▸ **EXERCISE DATA**
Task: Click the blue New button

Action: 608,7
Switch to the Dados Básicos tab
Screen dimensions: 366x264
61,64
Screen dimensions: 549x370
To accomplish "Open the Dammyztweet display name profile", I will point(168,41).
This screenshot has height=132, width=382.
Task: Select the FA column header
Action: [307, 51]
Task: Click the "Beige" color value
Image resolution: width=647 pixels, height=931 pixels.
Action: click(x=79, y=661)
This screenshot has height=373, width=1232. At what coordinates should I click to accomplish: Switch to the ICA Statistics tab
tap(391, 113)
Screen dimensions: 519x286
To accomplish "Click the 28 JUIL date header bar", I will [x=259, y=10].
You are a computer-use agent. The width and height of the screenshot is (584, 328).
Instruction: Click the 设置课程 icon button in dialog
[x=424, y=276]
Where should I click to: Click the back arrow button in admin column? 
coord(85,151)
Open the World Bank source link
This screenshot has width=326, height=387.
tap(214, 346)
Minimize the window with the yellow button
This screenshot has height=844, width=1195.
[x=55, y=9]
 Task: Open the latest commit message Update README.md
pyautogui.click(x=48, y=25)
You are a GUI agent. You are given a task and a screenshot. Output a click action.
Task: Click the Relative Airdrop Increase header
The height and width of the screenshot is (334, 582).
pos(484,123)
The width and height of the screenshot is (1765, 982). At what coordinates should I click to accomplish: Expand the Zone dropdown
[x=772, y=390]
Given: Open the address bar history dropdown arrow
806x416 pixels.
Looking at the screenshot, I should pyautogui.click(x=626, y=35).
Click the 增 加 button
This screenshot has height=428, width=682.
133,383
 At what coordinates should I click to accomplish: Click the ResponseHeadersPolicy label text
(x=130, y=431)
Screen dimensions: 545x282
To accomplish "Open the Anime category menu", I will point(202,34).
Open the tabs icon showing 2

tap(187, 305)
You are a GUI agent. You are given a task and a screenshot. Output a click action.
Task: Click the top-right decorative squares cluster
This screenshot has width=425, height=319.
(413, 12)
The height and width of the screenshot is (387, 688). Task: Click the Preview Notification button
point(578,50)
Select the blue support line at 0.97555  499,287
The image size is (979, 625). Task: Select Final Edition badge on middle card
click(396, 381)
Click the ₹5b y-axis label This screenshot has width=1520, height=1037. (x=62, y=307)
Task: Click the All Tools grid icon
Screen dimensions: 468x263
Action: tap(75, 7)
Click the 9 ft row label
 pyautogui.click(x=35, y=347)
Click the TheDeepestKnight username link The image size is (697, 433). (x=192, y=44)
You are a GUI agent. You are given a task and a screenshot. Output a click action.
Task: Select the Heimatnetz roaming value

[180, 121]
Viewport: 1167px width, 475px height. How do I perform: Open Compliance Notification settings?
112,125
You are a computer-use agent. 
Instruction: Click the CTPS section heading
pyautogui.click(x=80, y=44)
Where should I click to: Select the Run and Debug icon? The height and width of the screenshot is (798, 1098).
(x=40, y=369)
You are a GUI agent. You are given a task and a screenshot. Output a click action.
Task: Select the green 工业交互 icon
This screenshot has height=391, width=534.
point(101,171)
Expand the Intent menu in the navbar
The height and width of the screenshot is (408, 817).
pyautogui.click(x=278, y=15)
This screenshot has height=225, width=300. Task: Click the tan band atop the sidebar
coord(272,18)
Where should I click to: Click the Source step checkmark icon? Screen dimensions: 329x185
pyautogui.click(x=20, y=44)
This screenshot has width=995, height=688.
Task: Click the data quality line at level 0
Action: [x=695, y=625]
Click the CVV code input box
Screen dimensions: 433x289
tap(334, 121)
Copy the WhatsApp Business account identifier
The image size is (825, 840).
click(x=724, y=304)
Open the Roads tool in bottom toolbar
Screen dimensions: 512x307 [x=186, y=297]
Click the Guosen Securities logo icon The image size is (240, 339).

▸ **WORK ORDER**
All that is wanted is an exact copy of the lines from the line holding "Screen dimensions: 433x289" through the end of the material above, including both.

▸ **SOLVED EXERCISE**
Screen dimensions: 433x289
tap(334, 121)
Copy the WhatsApp Business account identifier
The image size is (825, 840).
click(x=724, y=304)
Open the Roads tool in bottom toolbar
Screen dimensions: 512x307 [x=186, y=297]
Click the Guosen Securities logo icon The image size is (240, 339).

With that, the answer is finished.